Noé nos es presentado en una introducción que lo conecta con la historia de la creación: “Comenzamos por el final, porque habría podido ser el final no sólo de un episodio, sino de la Historia: si el universo había devenido casi silencioso, si el apocalipsis fue alguna vez casi una realidad, fue justamente en este momento, al comienzo del mundo, en el ciento setenta aniversario de la vida de Noé” (p. 12). El inicio mismo del cosmos es una gran contradicción: el creador está al borde de la desolación por verlo no como hubiera deseado. La vertiente ecologista, que inevitablemente viene a la mente al leer estas líneas, aparece como un telón de fondo de la existencia de un personaje legendario cuya fe es celebrada por el texto bíblico.
El texto del Génesis, dice Wiesel, tiene “un tono desengañado”. La creación estuvo en peligro cuando Yahvé se arrepintió de haberla llevado a cabio, cuando, en su soledad misteriosa y majestuosa reflexiona sobre los alcances y limitaciones de aquello que ha salido de sus manos: “Dios no tiene ninguna intención de revocar la orden que se ha dado a sí mismo”. (
Ídem). Lo único que podría cambiar las cosas sería la conversión humana. El mundo
ya vivía en decadencia desde entonces y la pregunta sobre la presencia de la justicia en el mundo recaía en la posibilidad de que una sola persona la practicase. Es Noé, por supuesto.

==================================================

**Ejercicio planteado 1**
Responde a partir del texto sobre Noé:
(a) ¿En qué aniversario de la vida de Noé sitúa la cita de la página 12 el momento en que el apocalipsis fue casi una realidad?
(b) ¿Qué tono atribuye Wiesel al texto del Génesis?
(c) ¿Qué es lo único que podría cambiar las cosas?
**Ejercicio planteado 2**
Extrae sin cambios las líneas de los registros: empieza en la línea que contiene "[Pinterest] (324, 2405)" y llega hasta el final de los registros, con ambos extremos incluidos.

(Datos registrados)
==================================================

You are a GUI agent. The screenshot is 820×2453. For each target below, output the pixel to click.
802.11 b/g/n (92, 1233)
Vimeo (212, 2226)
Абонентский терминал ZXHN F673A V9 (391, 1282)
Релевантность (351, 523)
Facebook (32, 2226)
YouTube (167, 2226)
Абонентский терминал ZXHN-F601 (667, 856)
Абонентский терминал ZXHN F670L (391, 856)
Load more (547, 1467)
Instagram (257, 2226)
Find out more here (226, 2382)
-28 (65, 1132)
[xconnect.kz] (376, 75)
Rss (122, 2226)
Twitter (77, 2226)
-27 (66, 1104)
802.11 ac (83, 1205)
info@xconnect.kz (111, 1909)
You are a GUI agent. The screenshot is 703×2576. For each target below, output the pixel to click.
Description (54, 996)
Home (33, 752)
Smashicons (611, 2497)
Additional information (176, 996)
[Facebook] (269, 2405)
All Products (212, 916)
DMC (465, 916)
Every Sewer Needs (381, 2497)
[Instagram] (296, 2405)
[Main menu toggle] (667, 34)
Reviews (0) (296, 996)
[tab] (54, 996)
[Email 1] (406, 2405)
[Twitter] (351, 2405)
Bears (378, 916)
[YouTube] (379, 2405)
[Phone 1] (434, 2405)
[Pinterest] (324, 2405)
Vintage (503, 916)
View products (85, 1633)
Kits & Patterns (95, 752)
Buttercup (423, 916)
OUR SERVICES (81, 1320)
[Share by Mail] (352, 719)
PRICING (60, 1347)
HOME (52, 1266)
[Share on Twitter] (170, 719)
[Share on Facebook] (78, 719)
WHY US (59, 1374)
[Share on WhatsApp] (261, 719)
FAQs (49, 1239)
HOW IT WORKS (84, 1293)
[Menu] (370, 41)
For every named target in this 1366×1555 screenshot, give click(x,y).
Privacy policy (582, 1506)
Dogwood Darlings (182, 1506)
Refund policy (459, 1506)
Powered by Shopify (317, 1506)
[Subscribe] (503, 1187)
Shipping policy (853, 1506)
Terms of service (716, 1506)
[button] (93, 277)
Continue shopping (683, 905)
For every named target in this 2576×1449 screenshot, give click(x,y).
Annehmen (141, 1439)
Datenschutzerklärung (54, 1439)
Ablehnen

==================================================

**Respuesta 1**
(a) En el ciento setenta aniversario de la vida de Noé.
(b) Un tono desengañado.
(c) La conversión humana.

**Respuesta 2**
[Pinterest] (324, 2405)
Vintage (503, 916)
View products (85, 1633)
Kits & Patterns (95, 752)
Buttercup (423, 916)
OUR SERVICES (81, 1320)
[Share by Mail] (352, 719)
PRICING (60, 1347)
HOME (52, 1266)
[Share on Twitter] (170, 719)
[Share on Facebook] (78, 719)
WHY US (59, 1374)
[Share on WhatsApp] (261, 719)
FAQs (49, 1239)
HOW IT WORKS (84, 1293)
[Menu] (370, 41)
For every named target in this 1366×1555 screenshot, give click(x,y).
Privacy policy (582, 1506)
Dogwood Darlings (182, 1506)
Refund policy (459, 1506)
Powered by Shopify (317, 1506)
[Subscribe] (503, 1187)
Shipping policy (853, 1506)
Terms of service (716, 1506)
[button] (93, 277)
Continue shopping (683, 905)
For every named target in this 2576×1449 screenshot, give click(x,y).
Annehmen (141, 1439)
Datenschutzerklärung (54, 1439)
Ablehnen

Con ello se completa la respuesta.